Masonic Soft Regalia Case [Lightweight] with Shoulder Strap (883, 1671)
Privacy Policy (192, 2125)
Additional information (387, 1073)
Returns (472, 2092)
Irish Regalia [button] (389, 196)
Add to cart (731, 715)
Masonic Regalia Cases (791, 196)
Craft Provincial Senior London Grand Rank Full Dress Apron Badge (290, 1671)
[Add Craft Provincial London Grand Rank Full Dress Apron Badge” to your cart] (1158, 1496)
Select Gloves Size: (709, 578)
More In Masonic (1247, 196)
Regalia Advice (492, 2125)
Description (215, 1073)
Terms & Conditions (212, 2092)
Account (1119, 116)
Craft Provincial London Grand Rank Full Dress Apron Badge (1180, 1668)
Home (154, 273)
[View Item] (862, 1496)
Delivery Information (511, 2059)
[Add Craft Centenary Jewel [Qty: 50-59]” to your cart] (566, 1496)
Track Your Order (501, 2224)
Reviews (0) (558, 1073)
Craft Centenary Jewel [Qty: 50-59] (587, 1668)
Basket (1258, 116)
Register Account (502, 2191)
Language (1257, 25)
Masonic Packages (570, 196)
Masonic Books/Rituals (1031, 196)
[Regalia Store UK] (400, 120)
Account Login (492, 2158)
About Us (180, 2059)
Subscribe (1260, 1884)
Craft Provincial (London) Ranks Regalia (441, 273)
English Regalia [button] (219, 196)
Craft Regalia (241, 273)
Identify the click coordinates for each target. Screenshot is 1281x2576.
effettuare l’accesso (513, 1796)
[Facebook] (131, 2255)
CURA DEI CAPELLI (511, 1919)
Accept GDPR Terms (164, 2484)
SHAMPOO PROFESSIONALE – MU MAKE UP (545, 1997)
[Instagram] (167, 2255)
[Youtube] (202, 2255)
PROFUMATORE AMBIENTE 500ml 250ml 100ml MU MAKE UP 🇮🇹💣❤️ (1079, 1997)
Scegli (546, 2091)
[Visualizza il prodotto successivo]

What the task asks
Please restate word for word only the lines from the one with "Accept GDPR Terms (164, 2484)" through the final line of the listing above, both of them included.

Solution for this task
Accept GDPR Terms (164, 2484)
SHAMPOO PROFESSIONALE – MU MAKE UP (545, 1997)
[Instagram] (167, 2255)
[Youtube] (202, 2255)
PROFUMATORE AMBIENTE 500ml 250ml 100ml MU MAKE UP 🇮🇹💣❤️ (1079, 1997)
Scegli (546, 2091)
[Visualizza il prodotto successivo]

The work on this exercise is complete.